## Assignment
Reproduce every line of the listing exactly.

──────── Stored data

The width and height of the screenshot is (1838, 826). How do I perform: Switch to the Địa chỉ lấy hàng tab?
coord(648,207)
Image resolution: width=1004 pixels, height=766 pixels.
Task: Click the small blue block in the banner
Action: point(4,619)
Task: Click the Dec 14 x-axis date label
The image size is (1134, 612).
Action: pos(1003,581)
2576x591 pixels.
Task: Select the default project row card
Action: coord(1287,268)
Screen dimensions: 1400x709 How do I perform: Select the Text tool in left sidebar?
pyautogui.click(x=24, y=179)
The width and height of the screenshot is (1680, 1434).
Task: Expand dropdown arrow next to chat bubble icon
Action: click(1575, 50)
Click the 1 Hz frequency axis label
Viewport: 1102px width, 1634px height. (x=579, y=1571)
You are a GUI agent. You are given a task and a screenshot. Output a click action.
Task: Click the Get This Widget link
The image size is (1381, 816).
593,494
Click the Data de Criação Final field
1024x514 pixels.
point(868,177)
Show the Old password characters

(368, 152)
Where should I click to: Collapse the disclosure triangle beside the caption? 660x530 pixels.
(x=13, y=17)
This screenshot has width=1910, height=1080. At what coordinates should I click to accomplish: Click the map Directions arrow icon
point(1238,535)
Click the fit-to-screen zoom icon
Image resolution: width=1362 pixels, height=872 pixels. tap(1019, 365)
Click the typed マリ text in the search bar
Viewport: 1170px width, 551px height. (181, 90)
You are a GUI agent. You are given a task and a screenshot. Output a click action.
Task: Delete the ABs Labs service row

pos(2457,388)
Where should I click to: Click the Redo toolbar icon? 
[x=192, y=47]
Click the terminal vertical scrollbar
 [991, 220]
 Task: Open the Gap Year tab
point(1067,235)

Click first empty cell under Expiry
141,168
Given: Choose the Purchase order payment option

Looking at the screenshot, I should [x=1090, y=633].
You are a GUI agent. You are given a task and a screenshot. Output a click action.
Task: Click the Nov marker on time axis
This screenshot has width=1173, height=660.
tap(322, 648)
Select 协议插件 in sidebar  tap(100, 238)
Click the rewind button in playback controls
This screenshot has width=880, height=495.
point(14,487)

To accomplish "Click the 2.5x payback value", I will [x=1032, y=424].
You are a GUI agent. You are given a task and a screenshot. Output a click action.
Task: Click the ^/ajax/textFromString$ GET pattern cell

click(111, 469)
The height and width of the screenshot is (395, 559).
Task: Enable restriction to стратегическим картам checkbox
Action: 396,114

────────────────

## Your response
The width and height of the screenshot is (1838, 826). How do I perform: Switch to the Địa chỉ lấy hàng tab?
coord(648,207)
Image resolution: width=1004 pixels, height=766 pixels.
Task: Click the small blue block in the banner
Action: point(4,619)
Task: Click the Dec 14 x-axis date label
The image size is (1134, 612).
Action: pos(1003,581)
2576x591 pixels.
Task: Select the default project row card
Action: coord(1287,268)
Screen dimensions: 1400x709 How do I perform: Select the Text tool in left sidebar?
pyautogui.click(x=24, y=179)
The width and height of the screenshot is (1680, 1434).
Task: Expand dropdown arrow next to chat bubble icon
Action: click(1575, 50)
Click the 1 Hz frequency axis label
Viewport: 1102px width, 1634px height. (x=579, y=1571)
You are a GUI agent. You are given a task and a screenshot. Output a click action.
Task: Click the Get This Widget link
The image size is (1381, 816).
593,494
Click the Data de Criação Final field
1024x514 pixels.
point(868,177)
Show the Old password characters

(368, 152)
Where should I click to: Collapse the disclosure triangle beside the caption? 660x530 pixels.
(x=13, y=17)
This screenshot has width=1910, height=1080. At what coordinates should I click to accomplish: Click the map Directions arrow icon
point(1238,535)
Click the fit-to-screen zoom icon
Image resolution: width=1362 pixels, height=872 pixels. tap(1019, 365)
Click the typed マリ text in the search bar
Viewport: 1170px width, 551px height. (181, 90)
You are a GUI agent. You are given a task and a screenshot. Output a click action.
Task: Delete the ABs Labs service row

pos(2457,388)
Where should I click to: Click the Redo toolbar icon? 
[x=192, y=47]
Click the terminal vertical scrollbar
 [991, 220]
 Task: Open the Gap Year tab
point(1067,235)

Click first empty cell under Expiry
141,168
Given: Choose the Purchase order payment option

Looking at the screenshot, I should [x=1090, y=633].
You are a GUI agent. You are given a task and a screenshot. Output a click action.
Task: Click the Nov marker on time axis
This screenshot has width=1173, height=660.
tap(322, 648)
Select 协议插件 in sidebar  tap(100, 238)
Click the rewind button in playback controls
This screenshot has width=880, height=495.
point(14,487)

To accomplish "Click the 2.5x payback value", I will [x=1032, y=424].
You are a GUI agent. You are given a task and a screenshot. Output a click action.
Task: Click the ^/ajax/textFromString$ GET pattern cell

click(111, 469)
The height and width of the screenshot is (395, 559).
Task: Enable restriction to стратегическим картам checkbox
Action: 396,114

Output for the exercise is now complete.